→ Consignes:
[A] Selon l'extrait, en quoi le titre El Paisaje ConMovido est-il un jeu de mots ?
[B] Recopiez sans rien modifier le passage de l'extrait situé entre « Photographe de formation, Elena » et « avec la nature. », ces deux bornes comprises.

Photographe de formation, Elena Peinado Nevado a aussi réalisée des longues recherches autour du mouvement, de la danse, du corps et de la respiration près du danseur et chorésophe Michel Raji pendant de nombreuses années. Cette étude du geste, de la respiration et du souffle, est à l’origine de la série El Paisaje ConMovido (Le Paysage ému), des photographies prises dans un dialogue du corps avec la nature.
Avec ce titre en forme de jeu de mots, (en espagnol Con Movido signifie « avec mouvement » et Conmovido « émouvoir »),l’artiste exprime l’essence de son travail basé sur une approche sensible, une expérience intime du paysage visant à transcrire des impressions d’une grande intensité, qui troublent le spectateur.

→ Données fournies:
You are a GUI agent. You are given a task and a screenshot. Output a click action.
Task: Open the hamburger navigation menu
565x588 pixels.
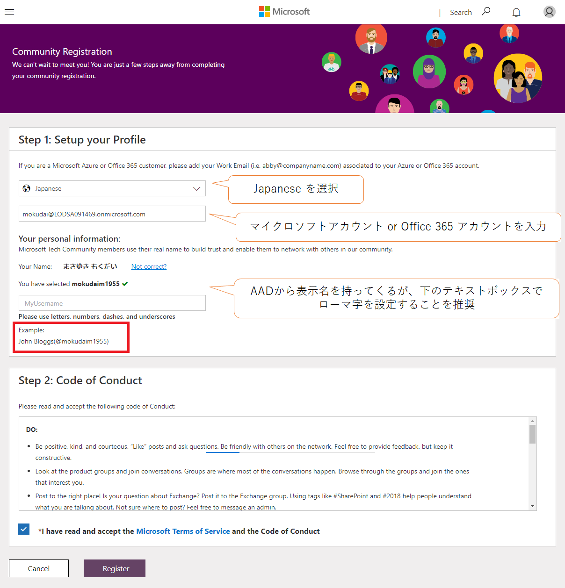point(9,12)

→ Réponses:
[A] En espagnol, « Con Movido » signifie « avec mouvement » et « Conmovido » signifie « émouvoir ». Le titre joue donc sur ces deux sens à la fois.

[B]
Photographe de formation, Elena Peinado Nevado a aussi réalisée des longues recherches autour du mouvement, de la danse, du corps et de la respiration près du danseur et chorésophe Michel Raji pendant de nombreuses années. Cette étude du geste, de la respiration et du souffle, est à l’origine de la série El Paisaje ConMovido (Le Paysage ému), des photographies prises dans un dialogue du corps avec la nature.